But Patrick says parking is limited at the site and notes the city has included $2.7 million in the current budget to convert a city-owned building at Magnuson Park into a multipurpose arts facility.
"Seattle has a track record of turning surplus buildings into public assets," she says. "It's critical that we look for viable opportunities."
Square one?
Bill Lesh, of the GSA's Region 10 office in Portland, says the city never previously submitted a formal offer. The GSA, he says, is required to present a current appraisal at the time of sale.
"We were just talking, back and forth," he says. "We needed to go to formal negotiations. And the city decided it didn't want to. It's a very formal process ... We never got that far."
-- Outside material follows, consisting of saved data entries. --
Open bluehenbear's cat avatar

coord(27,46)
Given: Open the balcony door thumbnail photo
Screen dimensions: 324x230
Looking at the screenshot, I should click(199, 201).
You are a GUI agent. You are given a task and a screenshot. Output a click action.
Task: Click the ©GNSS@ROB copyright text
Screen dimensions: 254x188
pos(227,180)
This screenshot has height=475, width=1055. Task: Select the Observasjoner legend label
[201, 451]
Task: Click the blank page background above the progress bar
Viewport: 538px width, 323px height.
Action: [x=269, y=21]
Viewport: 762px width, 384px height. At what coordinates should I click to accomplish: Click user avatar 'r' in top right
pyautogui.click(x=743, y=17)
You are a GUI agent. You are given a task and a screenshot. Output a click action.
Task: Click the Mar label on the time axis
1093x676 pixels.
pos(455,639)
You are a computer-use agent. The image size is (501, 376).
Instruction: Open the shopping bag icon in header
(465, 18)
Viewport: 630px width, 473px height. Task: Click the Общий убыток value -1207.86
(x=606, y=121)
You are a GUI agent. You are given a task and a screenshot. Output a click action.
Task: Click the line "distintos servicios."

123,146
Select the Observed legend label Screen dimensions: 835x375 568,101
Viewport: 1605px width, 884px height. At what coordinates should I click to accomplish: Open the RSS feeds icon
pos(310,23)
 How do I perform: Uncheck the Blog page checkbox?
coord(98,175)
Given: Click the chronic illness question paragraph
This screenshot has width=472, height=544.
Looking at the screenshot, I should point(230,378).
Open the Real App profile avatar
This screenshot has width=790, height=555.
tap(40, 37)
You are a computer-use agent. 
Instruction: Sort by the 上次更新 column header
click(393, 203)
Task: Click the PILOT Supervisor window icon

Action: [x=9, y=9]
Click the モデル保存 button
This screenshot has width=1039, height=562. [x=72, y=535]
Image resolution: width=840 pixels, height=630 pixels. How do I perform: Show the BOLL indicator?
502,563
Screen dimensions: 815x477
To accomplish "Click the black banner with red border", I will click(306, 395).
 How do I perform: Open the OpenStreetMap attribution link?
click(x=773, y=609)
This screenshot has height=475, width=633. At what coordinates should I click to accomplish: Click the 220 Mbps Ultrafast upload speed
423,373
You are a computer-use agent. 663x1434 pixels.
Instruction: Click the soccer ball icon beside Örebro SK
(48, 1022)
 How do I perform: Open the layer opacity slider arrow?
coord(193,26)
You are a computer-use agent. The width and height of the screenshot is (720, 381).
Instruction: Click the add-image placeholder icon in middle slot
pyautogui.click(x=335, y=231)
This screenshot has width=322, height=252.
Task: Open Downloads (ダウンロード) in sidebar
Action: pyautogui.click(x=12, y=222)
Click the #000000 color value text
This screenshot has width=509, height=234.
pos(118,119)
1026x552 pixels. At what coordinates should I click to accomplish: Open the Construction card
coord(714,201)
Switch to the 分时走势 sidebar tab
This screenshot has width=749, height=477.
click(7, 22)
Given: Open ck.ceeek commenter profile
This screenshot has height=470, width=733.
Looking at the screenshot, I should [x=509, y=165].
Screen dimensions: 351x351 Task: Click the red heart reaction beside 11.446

In an Oct. 22 letter to GSA administrator Lurita Alexis Doan, Mayor Greg Nickels wrote: "Upon further discussions with my staff, it is clear that this new process will simply be repetitive of the previous discussions and ... will almost certainly result in a similar outcome. Therefore, this letter serves as my formal termination of the City of Seattle's interest in the acquisition of the INS Building."
Lesh said the GSA will decide within the next week whether to go to public sale or to once again offer the building under public-conveyance conditions. "There's a possibility we may go back to square one," he says.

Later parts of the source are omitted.